With the pictures set aside, reproduce each entry precisely as it reads.

━━━━━━

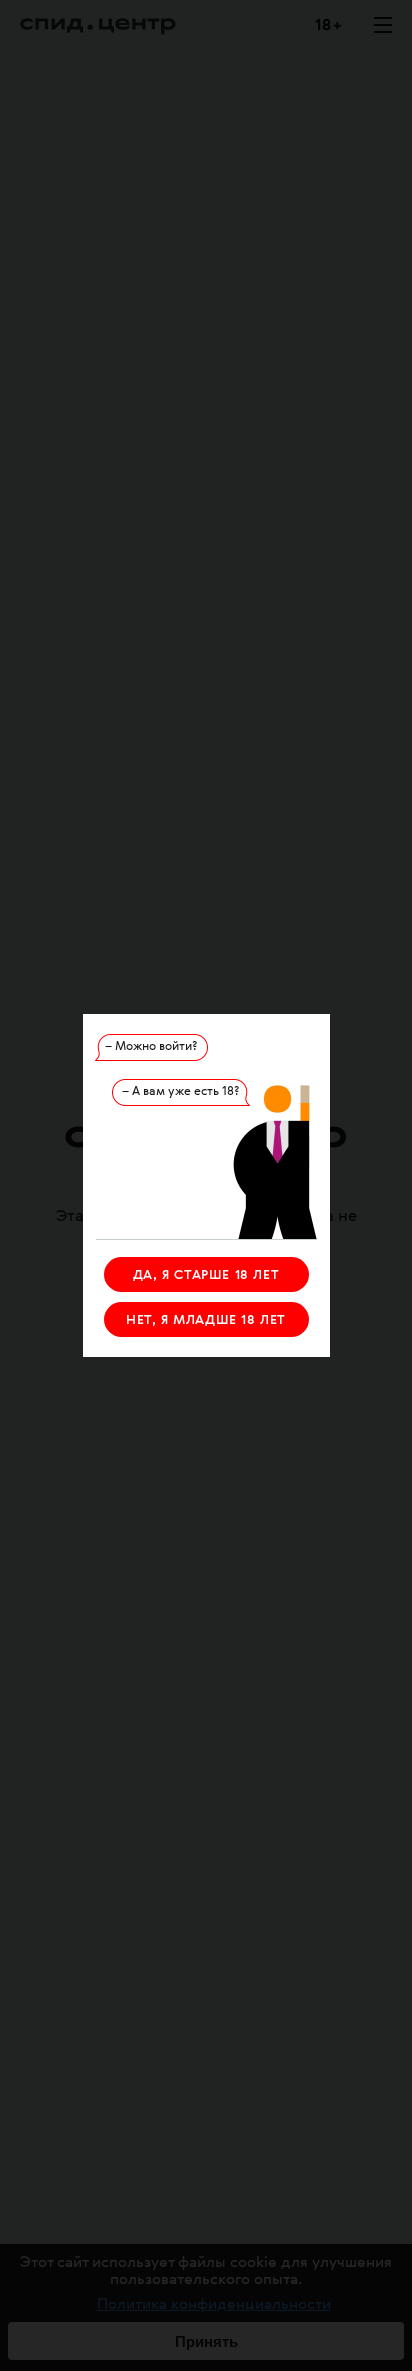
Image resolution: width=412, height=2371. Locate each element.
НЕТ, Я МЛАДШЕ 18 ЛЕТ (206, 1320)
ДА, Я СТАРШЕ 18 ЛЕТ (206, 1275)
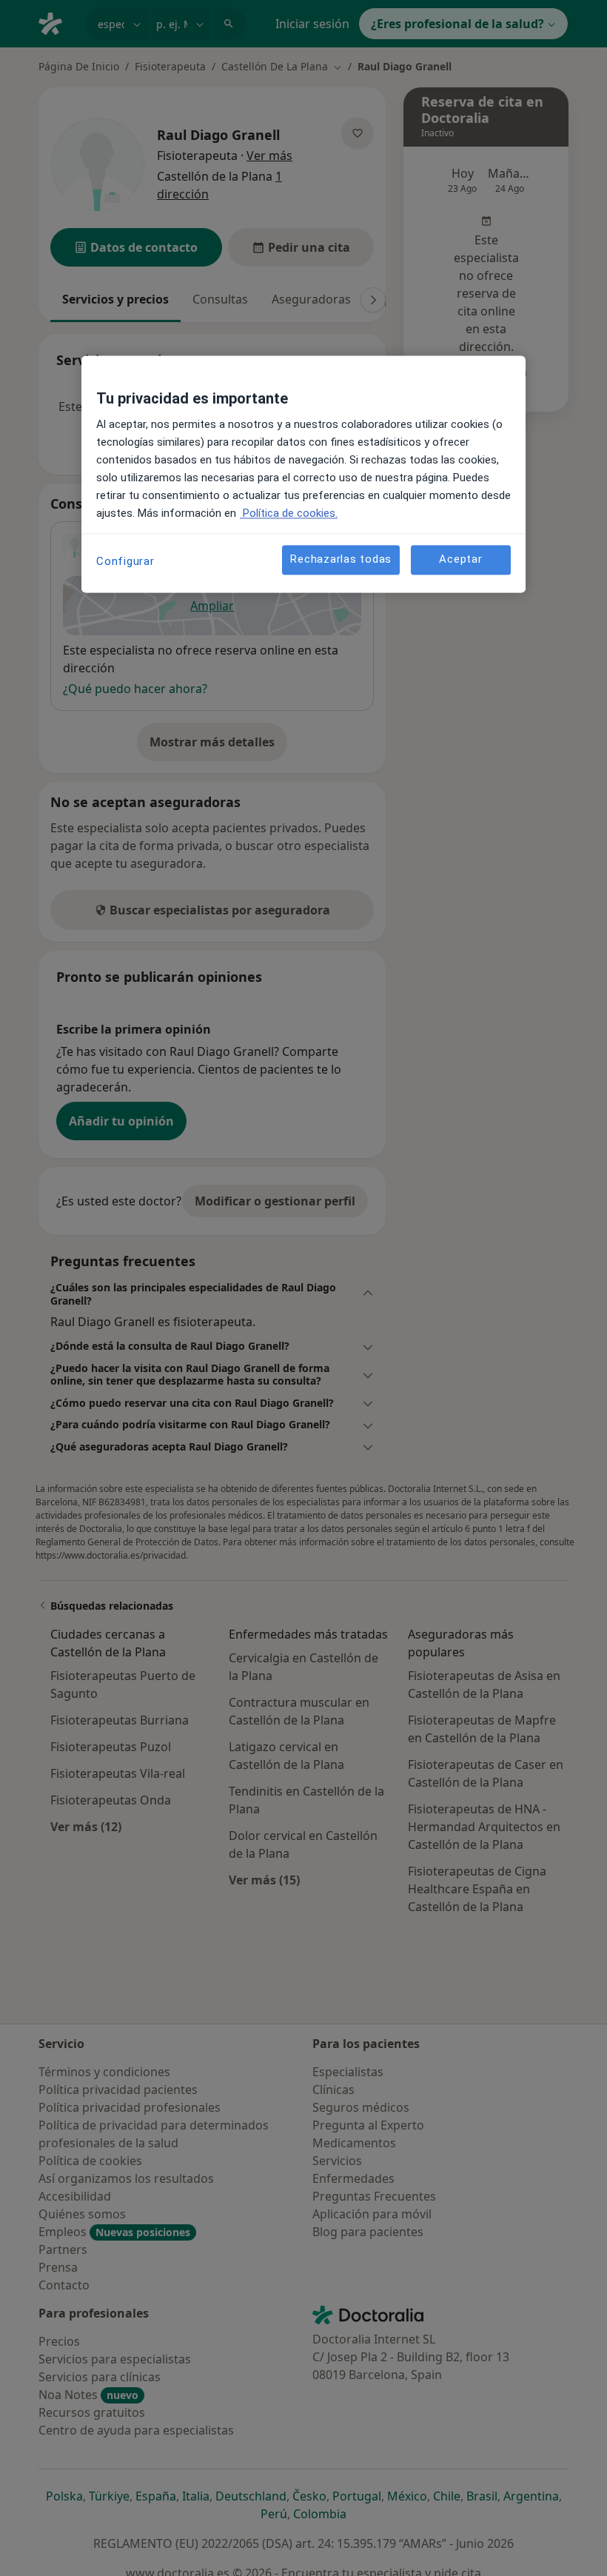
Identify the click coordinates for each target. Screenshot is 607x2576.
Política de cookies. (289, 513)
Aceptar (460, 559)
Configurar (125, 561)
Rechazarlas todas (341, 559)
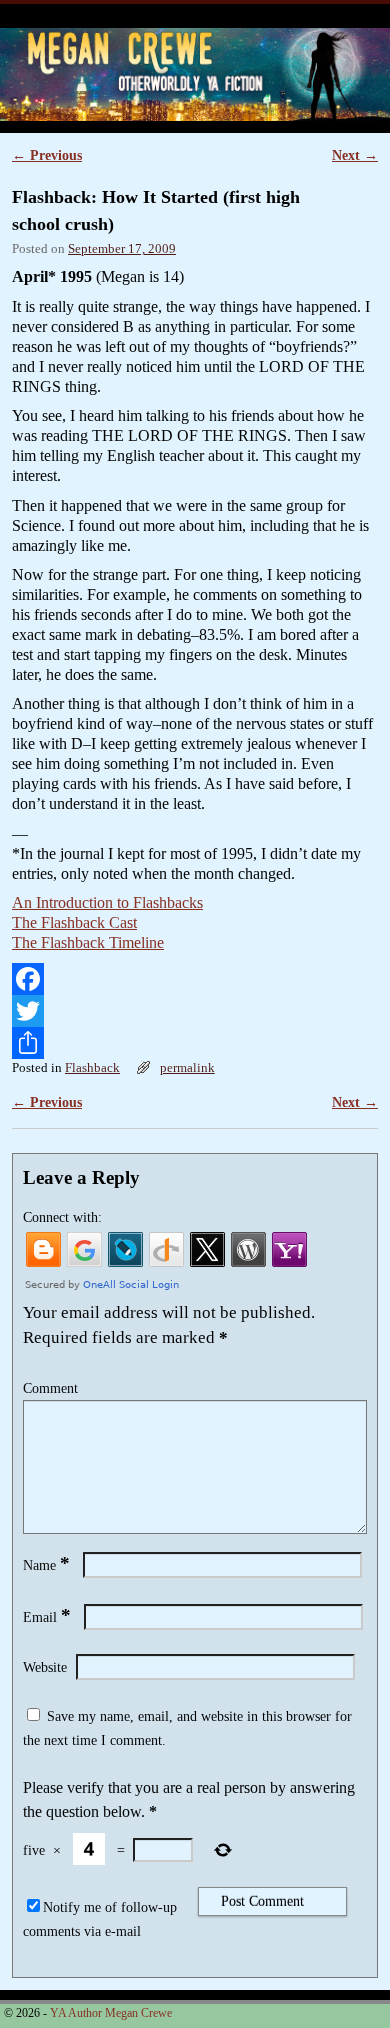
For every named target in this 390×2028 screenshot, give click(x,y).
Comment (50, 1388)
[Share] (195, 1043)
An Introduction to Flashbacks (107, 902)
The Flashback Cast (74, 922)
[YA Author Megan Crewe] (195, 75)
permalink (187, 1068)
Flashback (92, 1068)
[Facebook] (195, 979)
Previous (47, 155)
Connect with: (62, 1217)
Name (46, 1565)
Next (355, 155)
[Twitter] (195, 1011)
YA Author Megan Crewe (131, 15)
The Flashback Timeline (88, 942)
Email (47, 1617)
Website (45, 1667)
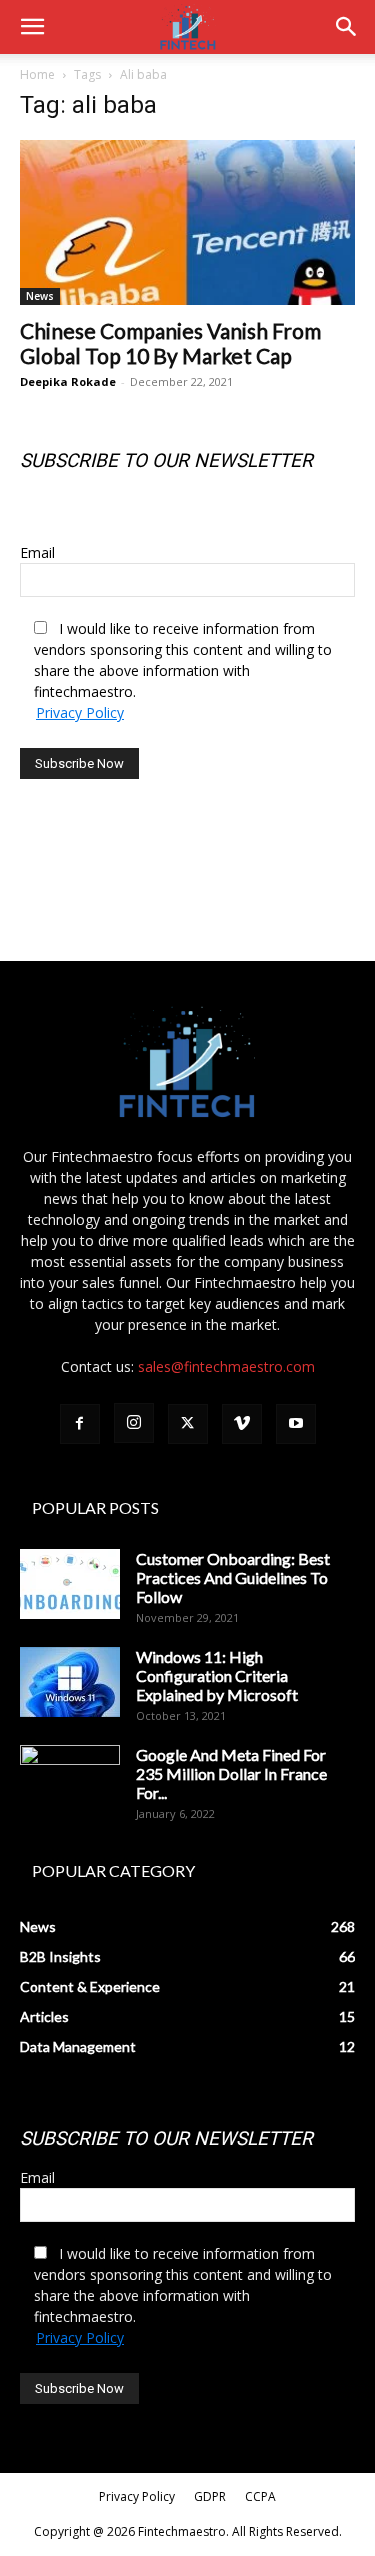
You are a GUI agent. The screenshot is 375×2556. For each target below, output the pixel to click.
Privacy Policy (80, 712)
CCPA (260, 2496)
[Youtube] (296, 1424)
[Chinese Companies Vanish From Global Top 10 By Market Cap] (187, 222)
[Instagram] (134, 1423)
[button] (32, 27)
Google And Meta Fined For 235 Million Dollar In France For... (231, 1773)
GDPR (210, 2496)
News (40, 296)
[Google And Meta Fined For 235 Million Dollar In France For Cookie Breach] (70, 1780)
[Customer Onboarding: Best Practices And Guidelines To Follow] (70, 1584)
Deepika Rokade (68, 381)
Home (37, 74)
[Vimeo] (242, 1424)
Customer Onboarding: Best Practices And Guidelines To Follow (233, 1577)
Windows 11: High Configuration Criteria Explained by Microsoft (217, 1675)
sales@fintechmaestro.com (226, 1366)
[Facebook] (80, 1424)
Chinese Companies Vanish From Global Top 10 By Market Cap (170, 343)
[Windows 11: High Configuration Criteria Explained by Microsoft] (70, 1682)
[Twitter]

━━━━━━

### Written response
Image resolution: width=412, height=2371. Locate each element.
НЕТ, Я МЛАДШЕ 18 ЛЕТ (206, 1320)
ДА, Я СТАРШЕ 18 ЛЕТ (206, 1275)
Identify the click coordinates for each target. Screenshot is 607x2576.
Política de cookies. (289, 513)
Aceptar (460, 559)
Configurar (125, 561)
Rechazarlas todas (341, 559)
For every named target in this 390×2028 screenshot, give click(x,y).
Comment (50, 1388)
[Share] (195, 1043)
An Introduction to Flashbacks (107, 902)
The Flashback Cast (74, 922)
[YA Author Megan Crewe] (195, 75)
permalink (187, 1068)
Flashback (92, 1068)
[Facebook] (195, 979)
Previous (47, 155)
Connect with: (62, 1217)
Name (46, 1565)
Next (355, 155)
[Twitter] (195, 1011)
YA Author Megan Crewe (131, 15)
The Flashback Timeline (88, 942)
Email (47, 1617)
Website (45, 1667)
You are a GUI agent. The screenshot is 375×2556. For each target below, output the pixel to click.
Privacy Policy (80, 712)
CCPA (260, 2496)
[Youtube] (296, 1424)
[Chinese Companies Vanish From Global Top 10 By Market Cap] (187, 222)
[Instagram] (134, 1423)
[button] (32, 27)
Google And Meta Fined For 235 Million Dollar In France For... (231, 1773)
GDPR (210, 2496)
News (40, 296)
[Google And Meta Fined For 235 Million Dollar In France For Cookie Breach] (70, 1780)
[Customer Onboarding: Best Practices And Guidelines To Follow] (70, 1584)
Deepika Rokade (68, 381)
Home (37, 74)
[Vimeo] (242, 1424)
Customer Onboarding: Best Practices And Guidelines To Follow (233, 1577)
Windows 11: High Configuration Criteria Explained by Microsoft (217, 1675)
sales@fintechmaestro.com (226, 1366)
[Facebook] (80, 1424)
Chinese Companies Vanish From Global Top 10 By Market Cap (170, 343)
[Windows 11: High Configuration Criteria Explained by Microsoft] (70, 1682)
[Twitter]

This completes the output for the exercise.